We recommended the value chain actors and supporters:

  • For  combatting malnutrition in rural areas, consumption of fresh leaves (in sauces, porridge, etc) from Moringa trees in their backyard is probably the most direct, cheap and effective solution.
  • Articulate  the business case of the Moringa sector clearly and organize a panel of settled entrepreneurs to give their opinion on the business proposal and opportunity, including the conditions for success
  • Seek committed entrepreneurs who are willing to invest in the Moringa value chain; assist young entrepreneurs to become Moringa producers and processors.
  • Build a multi annual Moringa partnership with private sector and value chain support organizations with the aim to:
    • adopt a system approach towards development of the value chain
    • establish a national standard and quality control system for the production and processing of Moringa leaf powder
    • facilitate introduction and application of appropriate technology in processing (cost reduction)

During a workshop in December in Cotonou we presented our results of the value chain analysis and mapping to 35 stakeholders from the private sector, civil society and the government. We also explained and discussed the characteristics of the value chain approach, the roles of value chain actors, service providers and of a facilitator.

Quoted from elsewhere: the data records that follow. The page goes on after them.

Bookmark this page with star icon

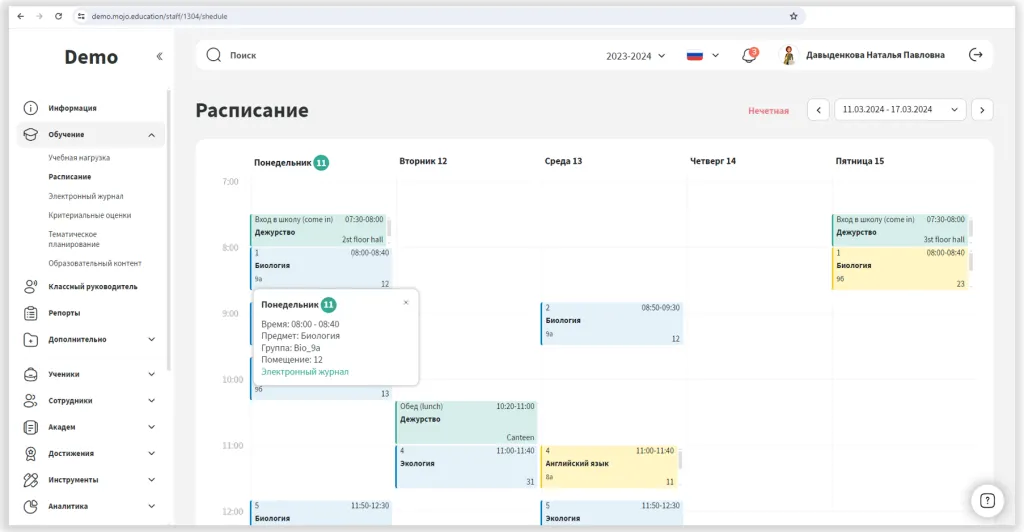tap(793, 17)
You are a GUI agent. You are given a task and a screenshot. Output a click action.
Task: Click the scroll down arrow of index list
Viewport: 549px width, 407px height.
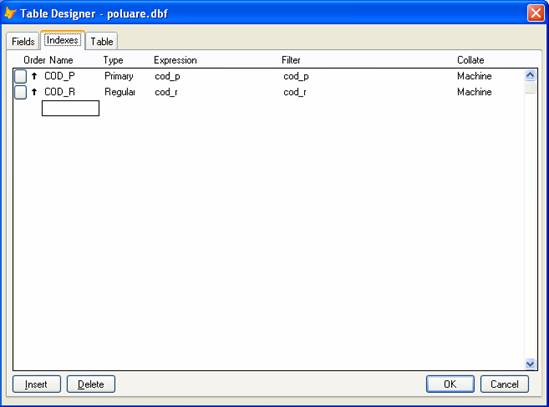click(x=530, y=364)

The ‘Agri-hub’ Benin and THP as a result of our work decided to initiate a platform for further exchange on the Moringa Value Chain Development on the agri-hub’s website.

Mr. Pascal Djohossou , director of THP Benin, declared his satisfaction  with the progress made: “the study has made clear the potential of Moringa , but also the constraints that need to be overcome. The outcomes will help us to decide on a roadmap for the development of the value chain with the aim to improve nutrition and income generation in Benin.”

We are satisfied with these preliminary outcomes and we will be glad to discuss next steps for Moringa sector development in Benin as well as in other countries.
Your suggestions or comments after reading this blog are most welcome.